-- RECORDS FOR PROCESSING --
--- Start ---

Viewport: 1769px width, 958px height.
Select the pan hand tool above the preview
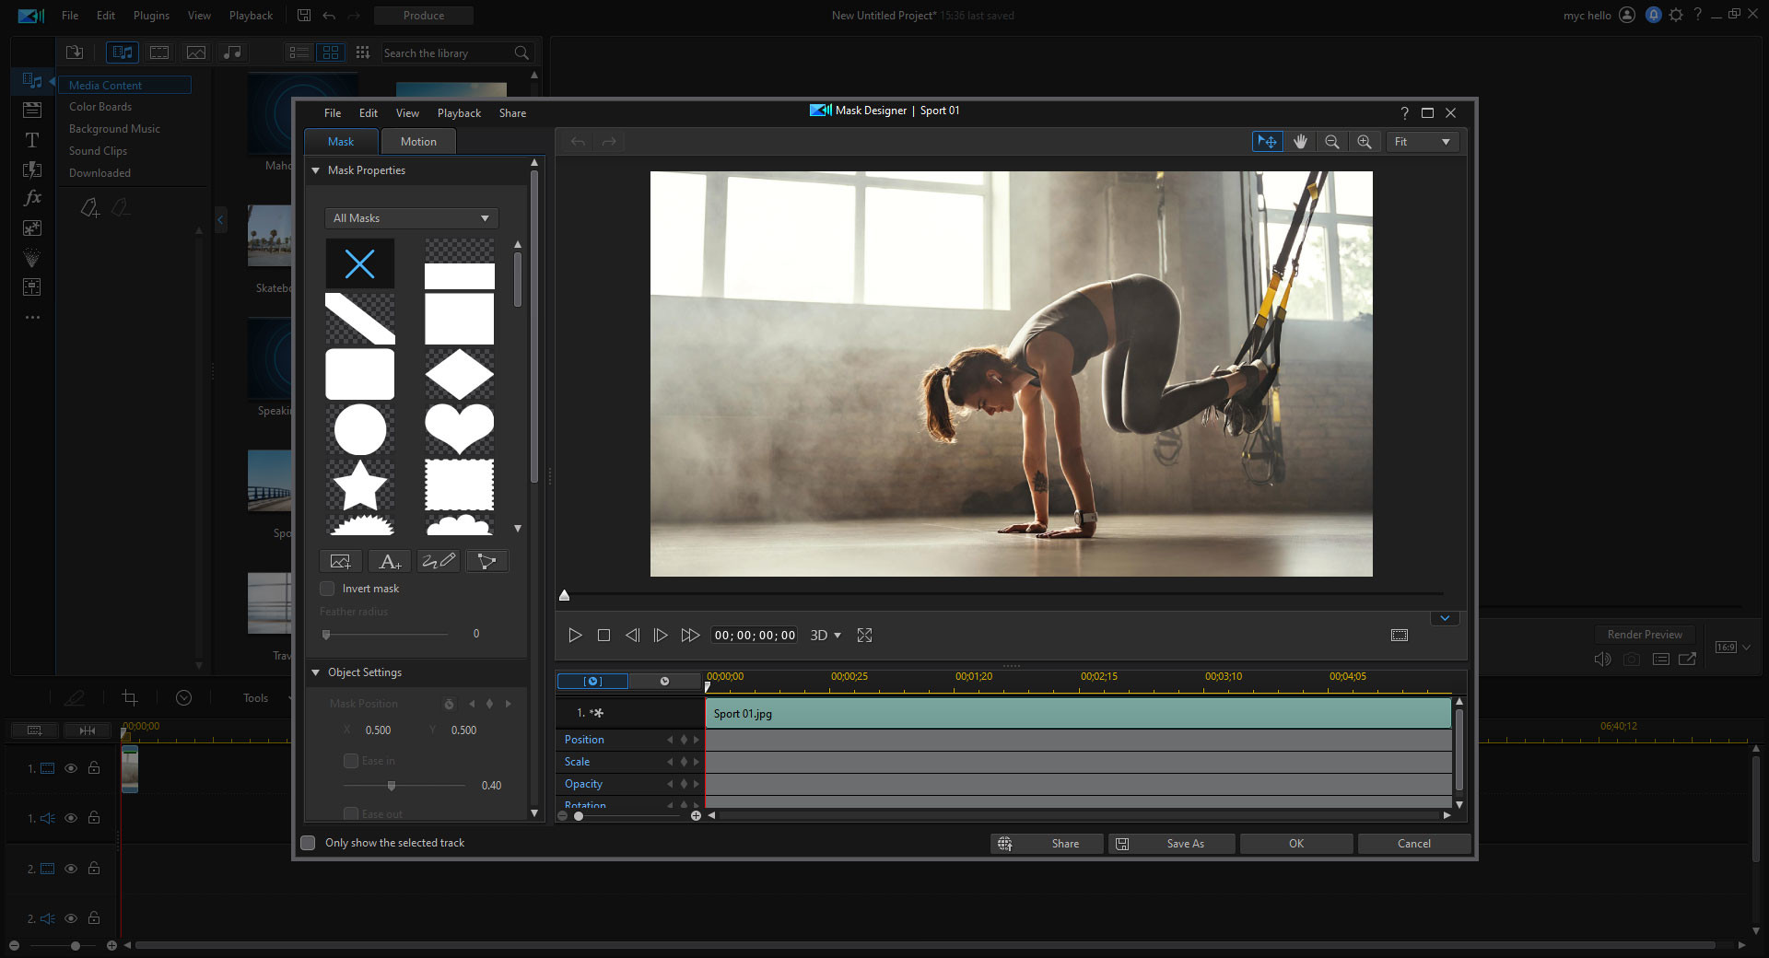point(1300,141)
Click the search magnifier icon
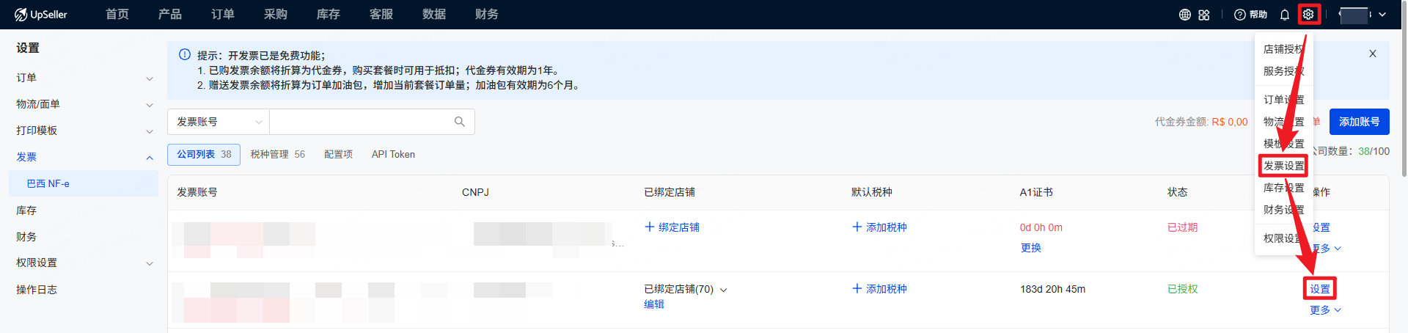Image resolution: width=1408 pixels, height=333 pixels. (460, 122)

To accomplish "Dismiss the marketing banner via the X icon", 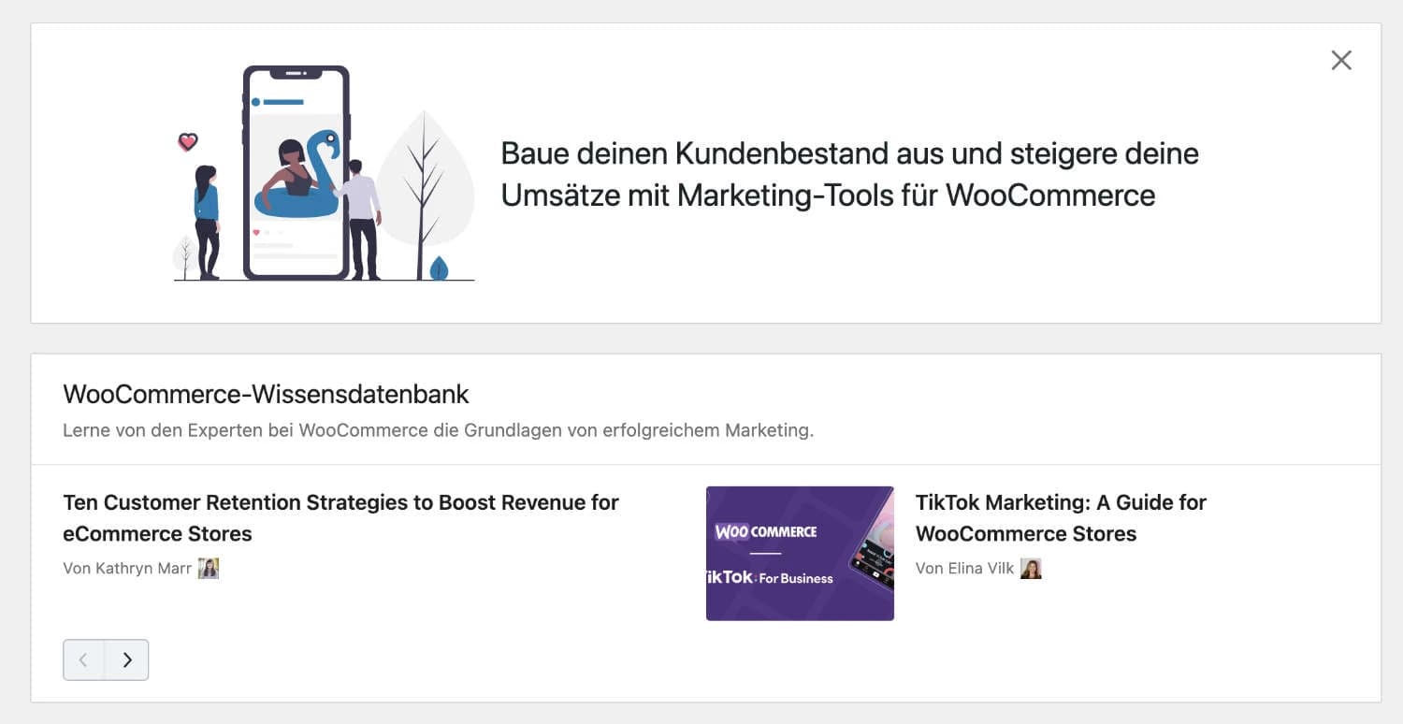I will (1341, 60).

--- End ---
--- Start ---

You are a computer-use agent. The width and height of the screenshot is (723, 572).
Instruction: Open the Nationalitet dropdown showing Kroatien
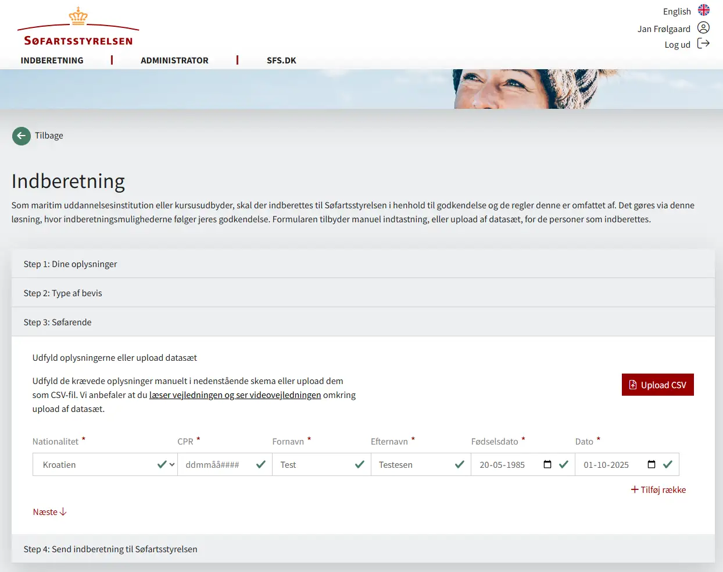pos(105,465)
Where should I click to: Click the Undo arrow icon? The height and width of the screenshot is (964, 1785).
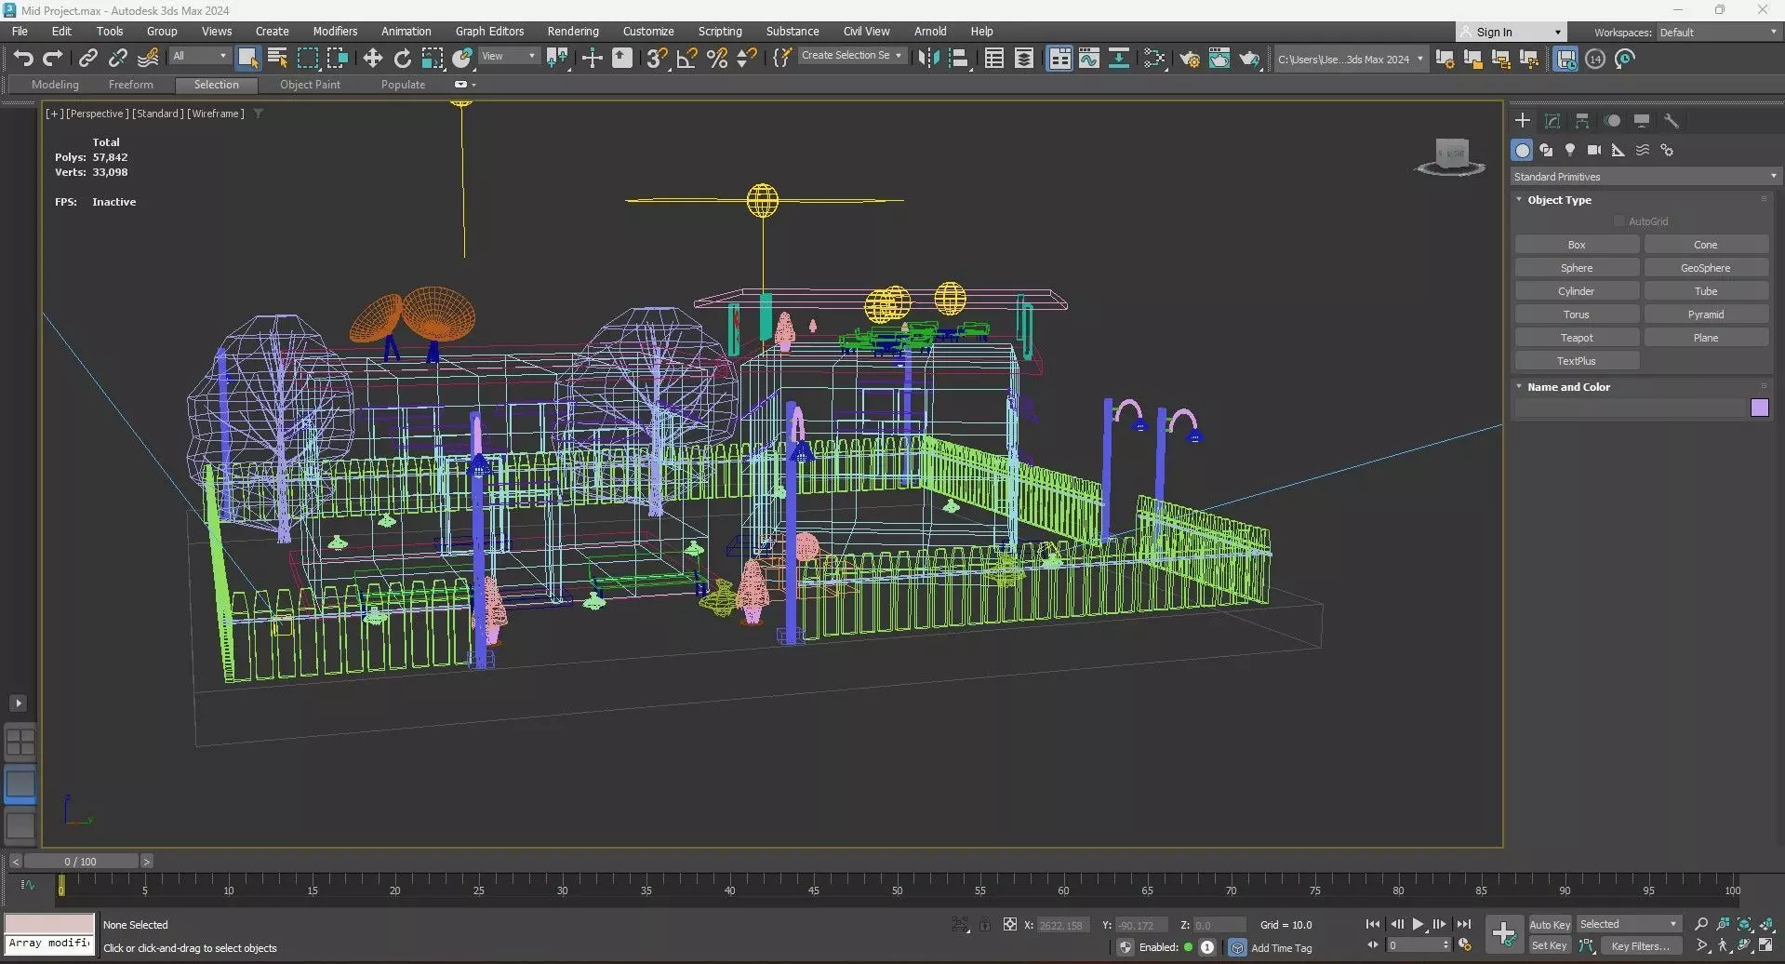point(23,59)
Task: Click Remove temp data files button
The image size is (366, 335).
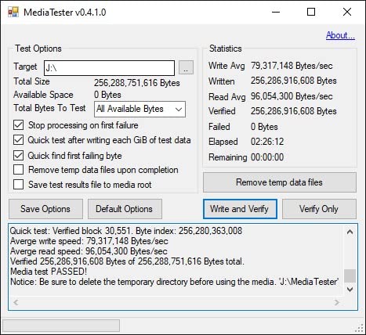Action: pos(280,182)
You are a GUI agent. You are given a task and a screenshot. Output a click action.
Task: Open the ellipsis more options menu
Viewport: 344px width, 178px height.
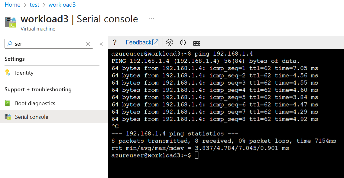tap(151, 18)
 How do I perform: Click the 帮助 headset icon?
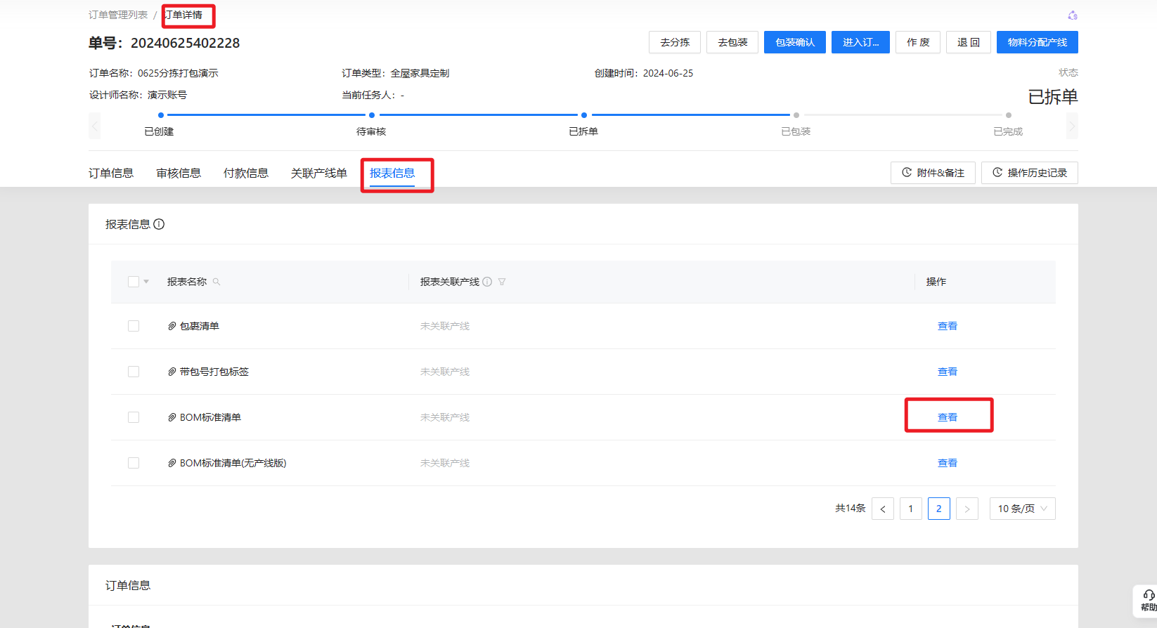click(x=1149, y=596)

--- End ---

-- EXERCISE PROMPT --
Arrange the lines of the listing between the line holding "You are a GUI" and the line holding "click(x=1149, y=596)", inclusive, as a Markdown table with the columns No. and Text, one numbered row per line, skipping blank lines. Leave the pictures out of the table.

-- SOLUTION TO THE EXERCISE --
| No. | Text |
|---|---|
| 1 | You are a GUI agent. You are given a task and a screenshot. Output a click action. |
| 2 | Task: Open the ellipsis more options menu |
| 3 | Viewport: 344px width, 178px height. |
| 4 | tap(151, 18) |
| 5 |  How do I perform: Click the 帮助 headset icon? |
| 6 | click(x=1149, y=596) |